Segment Start: Information given
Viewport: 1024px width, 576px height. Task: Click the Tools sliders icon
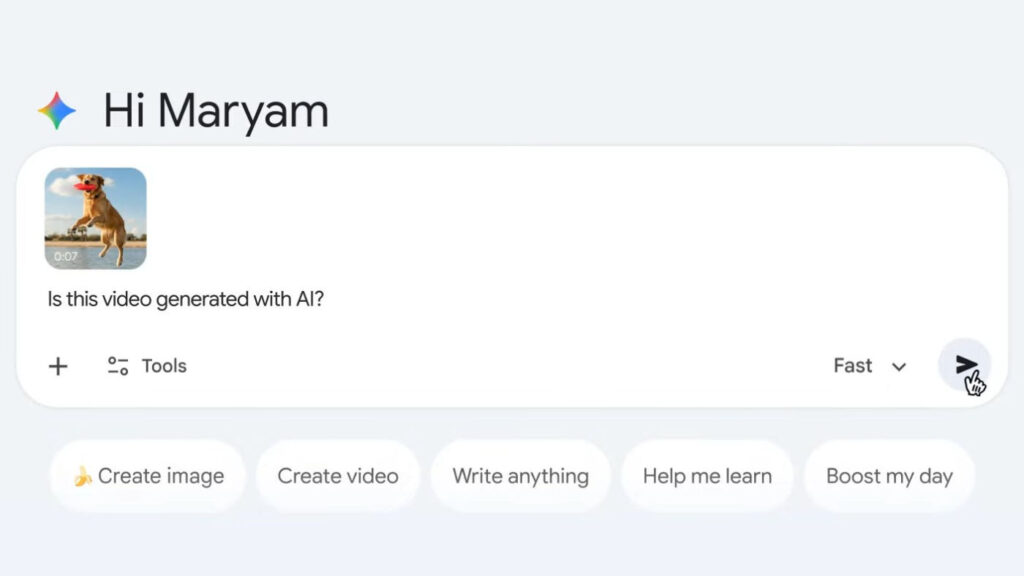[x=118, y=366]
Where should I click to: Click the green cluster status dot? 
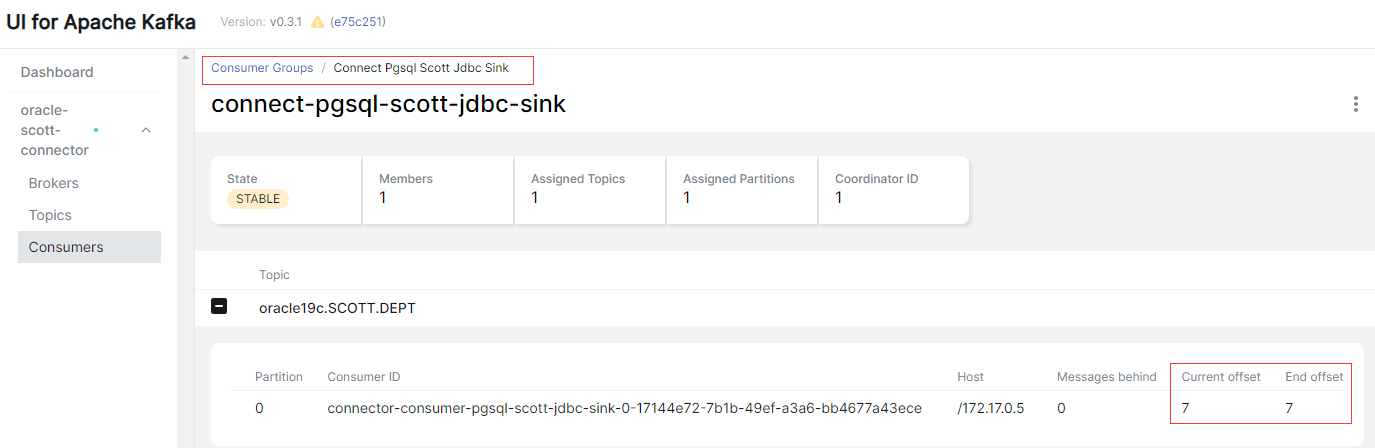[96, 130]
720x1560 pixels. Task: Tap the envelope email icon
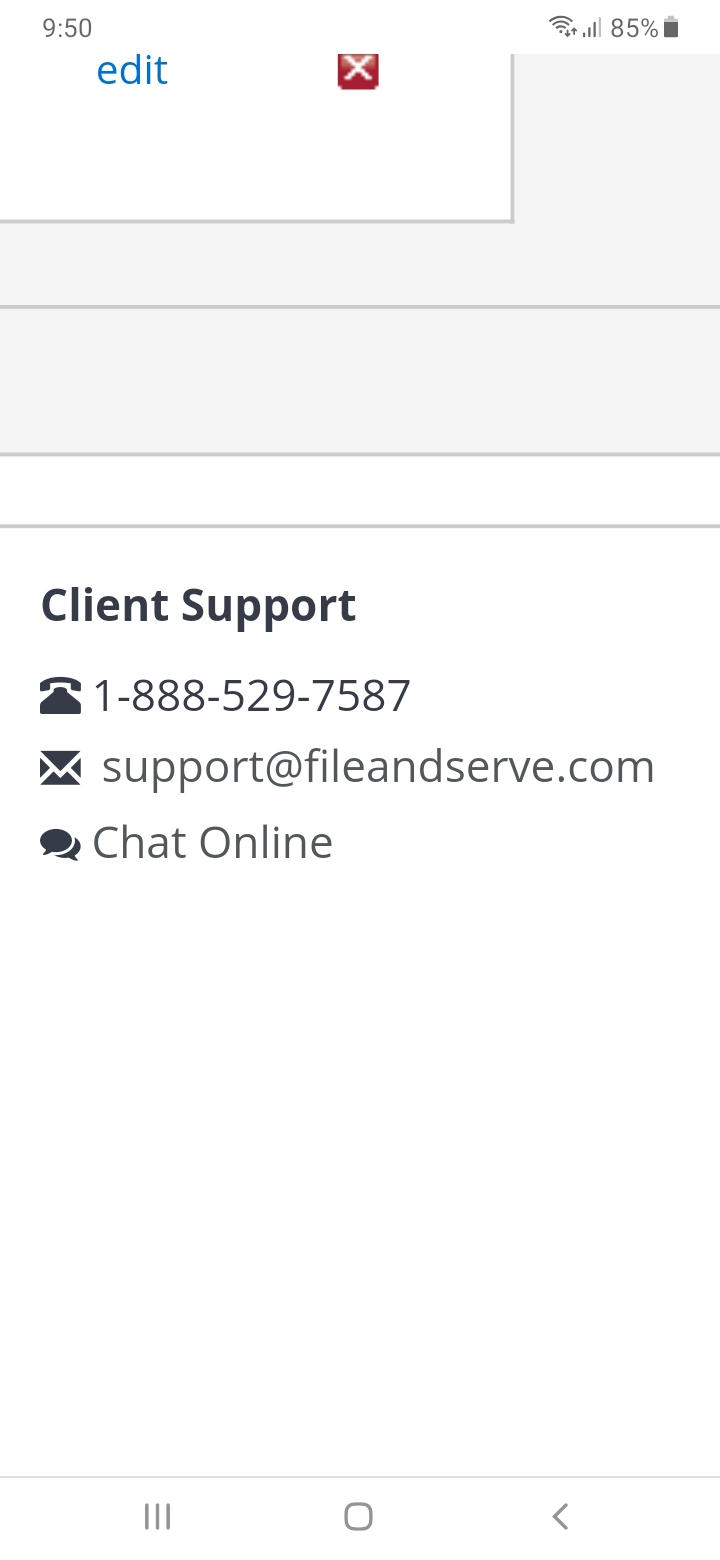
Segment End: Information given
## Exercise description
After locating the line with "Where should I", transcribe it and the rest of the data above exactly as written, without any picture.

## Reply
Where should I click to: Click the green cluster status dot? 
[96, 130]
720x1560 pixels. Task: Tap the envelope email icon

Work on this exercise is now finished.